== MATERIAL FOR THE TASK ==

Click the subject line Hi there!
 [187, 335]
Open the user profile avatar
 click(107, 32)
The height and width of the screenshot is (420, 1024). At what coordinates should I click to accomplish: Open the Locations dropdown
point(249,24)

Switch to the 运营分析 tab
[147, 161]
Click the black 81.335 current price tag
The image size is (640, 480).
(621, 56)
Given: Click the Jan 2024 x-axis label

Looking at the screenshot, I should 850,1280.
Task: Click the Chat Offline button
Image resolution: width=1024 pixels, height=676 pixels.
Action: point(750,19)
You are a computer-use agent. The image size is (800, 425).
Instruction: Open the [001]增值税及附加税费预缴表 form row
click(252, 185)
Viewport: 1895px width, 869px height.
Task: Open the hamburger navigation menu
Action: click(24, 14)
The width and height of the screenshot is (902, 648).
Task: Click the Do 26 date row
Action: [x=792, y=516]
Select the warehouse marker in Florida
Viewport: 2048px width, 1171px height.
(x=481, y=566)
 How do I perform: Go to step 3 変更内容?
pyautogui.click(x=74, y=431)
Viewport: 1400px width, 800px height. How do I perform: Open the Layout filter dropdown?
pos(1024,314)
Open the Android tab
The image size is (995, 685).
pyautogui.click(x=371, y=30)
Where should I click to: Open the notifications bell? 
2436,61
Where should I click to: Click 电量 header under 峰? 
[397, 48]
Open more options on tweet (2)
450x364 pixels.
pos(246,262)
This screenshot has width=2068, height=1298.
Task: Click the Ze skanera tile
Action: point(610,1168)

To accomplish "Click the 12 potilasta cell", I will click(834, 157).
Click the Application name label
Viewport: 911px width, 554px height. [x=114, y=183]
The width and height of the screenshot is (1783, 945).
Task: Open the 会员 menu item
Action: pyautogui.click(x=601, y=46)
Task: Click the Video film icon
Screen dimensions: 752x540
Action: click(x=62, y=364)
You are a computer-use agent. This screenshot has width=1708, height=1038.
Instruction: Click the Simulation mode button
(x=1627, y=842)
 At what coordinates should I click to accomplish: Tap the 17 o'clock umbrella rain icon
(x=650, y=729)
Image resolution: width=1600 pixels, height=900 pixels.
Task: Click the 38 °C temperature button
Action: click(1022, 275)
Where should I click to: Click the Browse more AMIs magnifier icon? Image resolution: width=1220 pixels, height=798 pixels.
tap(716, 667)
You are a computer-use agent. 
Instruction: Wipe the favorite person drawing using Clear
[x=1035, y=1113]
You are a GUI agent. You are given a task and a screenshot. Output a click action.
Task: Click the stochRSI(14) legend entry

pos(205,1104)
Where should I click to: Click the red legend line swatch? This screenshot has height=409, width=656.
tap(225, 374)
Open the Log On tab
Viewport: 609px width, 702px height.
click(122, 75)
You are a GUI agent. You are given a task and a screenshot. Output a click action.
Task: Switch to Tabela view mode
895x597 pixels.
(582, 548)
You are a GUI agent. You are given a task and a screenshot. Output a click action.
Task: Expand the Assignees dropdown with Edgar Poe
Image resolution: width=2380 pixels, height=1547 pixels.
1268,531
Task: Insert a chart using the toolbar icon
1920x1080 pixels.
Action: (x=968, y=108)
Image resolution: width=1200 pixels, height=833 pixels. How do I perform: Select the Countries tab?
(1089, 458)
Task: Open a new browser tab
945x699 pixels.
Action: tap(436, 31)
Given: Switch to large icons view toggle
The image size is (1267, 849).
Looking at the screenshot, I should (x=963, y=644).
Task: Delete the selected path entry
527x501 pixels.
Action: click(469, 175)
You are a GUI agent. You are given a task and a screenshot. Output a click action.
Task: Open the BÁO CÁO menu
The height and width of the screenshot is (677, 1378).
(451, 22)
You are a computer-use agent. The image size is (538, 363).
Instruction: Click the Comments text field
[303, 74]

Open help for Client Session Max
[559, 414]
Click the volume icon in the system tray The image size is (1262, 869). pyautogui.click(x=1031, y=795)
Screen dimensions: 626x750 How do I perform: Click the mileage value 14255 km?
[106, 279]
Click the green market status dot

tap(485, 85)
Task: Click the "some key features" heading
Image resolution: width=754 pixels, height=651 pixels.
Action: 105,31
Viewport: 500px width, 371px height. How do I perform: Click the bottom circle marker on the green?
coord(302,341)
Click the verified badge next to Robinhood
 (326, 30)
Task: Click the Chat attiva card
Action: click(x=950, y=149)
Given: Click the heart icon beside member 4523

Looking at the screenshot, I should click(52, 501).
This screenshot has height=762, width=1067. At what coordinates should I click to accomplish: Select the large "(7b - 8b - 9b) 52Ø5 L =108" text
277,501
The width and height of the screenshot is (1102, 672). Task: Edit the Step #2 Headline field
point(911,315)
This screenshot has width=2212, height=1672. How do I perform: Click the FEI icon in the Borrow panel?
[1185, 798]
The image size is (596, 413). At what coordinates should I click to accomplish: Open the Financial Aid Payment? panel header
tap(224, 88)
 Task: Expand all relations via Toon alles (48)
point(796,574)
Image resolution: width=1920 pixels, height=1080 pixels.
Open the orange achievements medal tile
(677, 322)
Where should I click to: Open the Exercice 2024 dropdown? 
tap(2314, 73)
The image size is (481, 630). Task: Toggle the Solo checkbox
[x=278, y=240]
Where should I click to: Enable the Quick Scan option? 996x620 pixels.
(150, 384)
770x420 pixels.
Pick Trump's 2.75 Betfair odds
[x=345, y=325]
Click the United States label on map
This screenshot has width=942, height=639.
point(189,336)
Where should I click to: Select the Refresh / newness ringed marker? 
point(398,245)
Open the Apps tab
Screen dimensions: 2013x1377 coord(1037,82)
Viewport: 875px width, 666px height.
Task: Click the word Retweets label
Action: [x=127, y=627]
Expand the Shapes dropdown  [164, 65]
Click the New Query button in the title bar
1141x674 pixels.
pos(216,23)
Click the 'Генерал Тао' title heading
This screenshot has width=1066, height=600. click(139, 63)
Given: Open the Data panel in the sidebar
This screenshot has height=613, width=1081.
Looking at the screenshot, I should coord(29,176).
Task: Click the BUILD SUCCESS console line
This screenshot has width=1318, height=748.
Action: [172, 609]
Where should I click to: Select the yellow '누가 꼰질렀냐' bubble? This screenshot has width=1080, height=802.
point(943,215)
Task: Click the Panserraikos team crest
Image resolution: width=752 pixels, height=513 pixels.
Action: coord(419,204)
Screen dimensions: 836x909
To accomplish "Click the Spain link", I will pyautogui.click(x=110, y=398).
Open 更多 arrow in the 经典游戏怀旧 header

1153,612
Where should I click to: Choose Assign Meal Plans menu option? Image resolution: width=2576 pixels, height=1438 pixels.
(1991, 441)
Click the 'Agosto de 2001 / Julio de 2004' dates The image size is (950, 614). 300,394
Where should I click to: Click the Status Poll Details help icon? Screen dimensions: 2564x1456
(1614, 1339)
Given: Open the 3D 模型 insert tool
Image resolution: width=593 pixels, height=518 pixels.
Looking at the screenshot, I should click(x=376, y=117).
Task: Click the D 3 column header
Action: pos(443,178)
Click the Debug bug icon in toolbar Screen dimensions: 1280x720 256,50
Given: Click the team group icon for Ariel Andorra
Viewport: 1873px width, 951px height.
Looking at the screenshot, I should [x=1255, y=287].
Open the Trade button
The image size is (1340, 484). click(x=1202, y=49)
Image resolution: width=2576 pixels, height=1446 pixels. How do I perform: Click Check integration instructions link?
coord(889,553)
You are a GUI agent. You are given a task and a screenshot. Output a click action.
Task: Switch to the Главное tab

===

Copy every item above, word for word and line for line.

Click the subject line Hi there!
 [187, 335]
Open the user profile avatar
 click(107, 32)
The height and width of the screenshot is (420, 1024). At what coordinates should I click to accomplish: Open the Locations dropdown
point(249,24)

Switch to the 运营分析 tab
[147, 161]
Click the black 81.335 current price tag
The image size is (640, 480).
(621, 56)
Given: Click the Jan 2024 x-axis label

Looking at the screenshot, I should 850,1280.
Task: Click the Chat Offline button
Image resolution: width=1024 pixels, height=676 pixels.
Action: point(750,19)
You are a computer-use agent. The image size is (800, 425).
Instruction: Open the [001]增值税及附加税费预缴表 form row
click(252, 185)
Viewport: 1895px width, 869px height.
Task: Open the hamburger navigation menu
Action: click(24, 14)
The width and height of the screenshot is (902, 648).
Task: Click the Do 26 date row
Action: [x=792, y=516]
Select the warehouse marker in Florida
Viewport: 2048px width, 1171px height.
(x=481, y=566)
 How do I perform: Go to step 3 変更内容?
pyautogui.click(x=74, y=431)
Viewport: 1400px width, 800px height. How do I perform: Open the Layout filter dropdown?
pos(1024,314)
Open the Android tab
The image size is (995, 685).
pyautogui.click(x=371, y=30)
Where should I click to: Open the notifications bell? 
2436,61
Where should I click to: Click 电量 header under 峰? 
[397, 48]
Open more options on tweet (2)
450x364 pixels.
pos(246,262)
This screenshot has width=2068, height=1298.
Task: Click the Ze skanera tile
Action: point(610,1168)

To accomplish "Click the 12 potilasta cell", I will click(834, 157).
Click the Application name label
Viewport: 911px width, 554px height. [x=114, y=183]
The width and height of the screenshot is (1783, 945).
Task: Open the 会员 menu item
Action: pyautogui.click(x=601, y=46)
Task: Click the Video film icon
Screen dimensions: 752x540
Action: click(x=62, y=364)
You are a computer-use agent. This screenshot has width=1708, height=1038.
Instruction: Click the Simulation mode button
(x=1627, y=842)
 At what coordinates should I click to accomplish: Tap the 17 o'clock umbrella rain icon
(x=650, y=729)
Image resolution: width=1600 pixels, height=900 pixels.
Task: Click the 38 °C temperature button
Action: click(1022, 275)
Where should I click to: Click the Browse more AMIs magnifier icon? Image resolution: width=1220 pixels, height=798 pixels.
tap(716, 667)
You are a computer-use agent. 
Instruction: Wipe the favorite person drawing using Clear
[x=1035, y=1113]
You are a GUI agent. You are given a task and a screenshot. Output a click action.
Task: Click the stochRSI(14) legend entry

pos(205,1104)
Where should I click to: Click the red legend line swatch? This screenshot has height=409, width=656.
tap(225, 374)
Open the Log On tab
Viewport: 609px width, 702px height.
click(122, 75)
You are a GUI agent. You are given a task and a screenshot. Output a click action.
Task: Switch to Tabela view mode
895x597 pixels.
(582, 548)
You are a GUI agent. You are given a task and a screenshot. Output a click action.
Task: Expand the Assignees dropdown with Edgar Poe
Image resolution: width=2380 pixels, height=1547 pixels.
1268,531
Task: Insert a chart using the toolbar icon
1920x1080 pixels.
Action: (x=968, y=108)
Image resolution: width=1200 pixels, height=833 pixels. How do I perform: Select the Countries tab?
(1089, 458)
Task: Open a new browser tab
945x699 pixels.
Action: tap(436, 31)
Given: Switch to large icons view toggle
The image size is (1267, 849).
Looking at the screenshot, I should (x=963, y=644).
Task: Delete the selected path entry
527x501 pixels.
Action: click(469, 175)
You are a GUI agent. You are given a task and a screenshot. Output a click action.
Task: Open the BÁO CÁO menu
The height and width of the screenshot is (677, 1378).
(451, 22)
You are a computer-use agent. The image size is (538, 363).
Instruction: Click the Comments text field
[303, 74]

Open help for Client Session Max
[559, 414]
Click the volume icon in the system tray The image size is (1262, 869). pyautogui.click(x=1031, y=795)
Screen dimensions: 626x750 How do I perform: Click the mileage value 14255 km?
[106, 279]
Click the green market status dot

tap(485, 85)
Task: Click the "some key features" heading
Image resolution: width=754 pixels, height=651 pixels.
Action: 105,31
Viewport: 500px width, 371px height. How do I perform: Click the bottom circle marker on the green?
coord(302,341)
Click the verified badge next to Robinhood
 (326, 30)
Task: Click the Chat attiva card
Action: click(x=950, y=149)
Given: Click the heart icon beside member 4523

Looking at the screenshot, I should click(52, 501).
This screenshot has height=762, width=1067. At what coordinates should I click to accomplish: Select the large "(7b - 8b - 9b) 52Ø5 L =108" text
277,501
The width and height of the screenshot is (1102, 672). Task: Edit the Step #2 Headline field
point(911,315)
This screenshot has width=2212, height=1672. How do I perform: Click the FEI icon in the Borrow panel?
[1185, 798]
The image size is (596, 413). At what coordinates should I click to accomplish: Open the Financial Aid Payment? panel header
tap(224, 88)
 Task: Expand all relations via Toon alles (48)
point(796,574)
Image resolution: width=1920 pixels, height=1080 pixels.
Open the orange achievements medal tile
(677, 322)
Where should I click to: Open the Exercice 2024 dropdown? 
tap(2314, 73)
The image size is (481, 630). Task: Toggle the Solo checkbox
[x=278, y=240]
Where should I click to: Enable the Quick Scan option? 996x620 pixels.
(150, 384)
770x420 pixels.
Pick Trump's 2.75 Betfair odds
[x=345, y=325]
Click the United States label on map
This screenshot has width=942, height=639.
point(189,336)
Where should I click to: Select the Refresh / newness ringed marker? 
point(398,245)
Open the Apps tab
Screen dimensions: 2013x1377 coord(1037,82)
Viewport: 875px width, 666px height.
Task: Click the word Retweets label
Action: [x=127, y=627]
Expand the Shapes dropdown  [164, 65]
Click the New Query button in the title bar
1141x674 pixels.
pos(216,23)
Click the 'Генерал Тао' title heading
This screenshot has width=1066, height=600. click(139, 63)
Given: Open the Data panel in the sidebar
This screenshot has height=613, width=1081.
Looking at the screenshot, I should coord(29,176).
Task: Click the BUILD SUCCESS console line
This screenshot has width=1318, height=748.
Action: [172, 609]
Where should I click to: Select the yellow '누가 꼰질렀냐' bubble? This screenshot has width=1080, height=802.
point(943,215)
Task: Click the Panserraikos team crest
Image resolution: width=752 pixels, height=513 pixels.
Action: coord(419,204)
Screen dimensions: 836x909
To accomplish "Click the Spain link", I will pyautogui.click(x=110, y=398).
Open 更多 arrow in the 经典游戏怀旧 header

1153,612
Where should I click to: Choose Assign Meal Plans menu option? Image resolution: width=2576 pixels, height=1438 pixels.
(1991, 441)
Click the 'Agosto de 2001 / Julio de 2004' dates The image size is (950, 614). 300,394
Where should I click to: Click the Status Poll Details help icon? Screen dimensions: 2564x1456
(1614, 1339)
Given: Open the 3D 模型 insert tool
Image resolution: width=593 pixels, height=518 pixels.
Looking at the screenshot, I should click(x=376, y=117).
Task: Click the D 3 column header
Action: pos(443,178)
Click the Debug bug icon in toolbar Screen dimensions: 1280x720 256,50
Given: Click the team group icon for Ariel Andorra
Viewport: 1873px width, 951px height.
Looking at the screenshot, I should [x=1255, y=287].
Open the Trade button
The image size is (1340, 484). click(x=1202, y=49)
Image resolution: width=2576 pixels, height=1446 pixels. How do I perform: Click Check integration instructions link?
coord(889,553)
You are a GUI agent. You are given a task and a screenshot. Output a click action.
Task: Switch to the Главное tab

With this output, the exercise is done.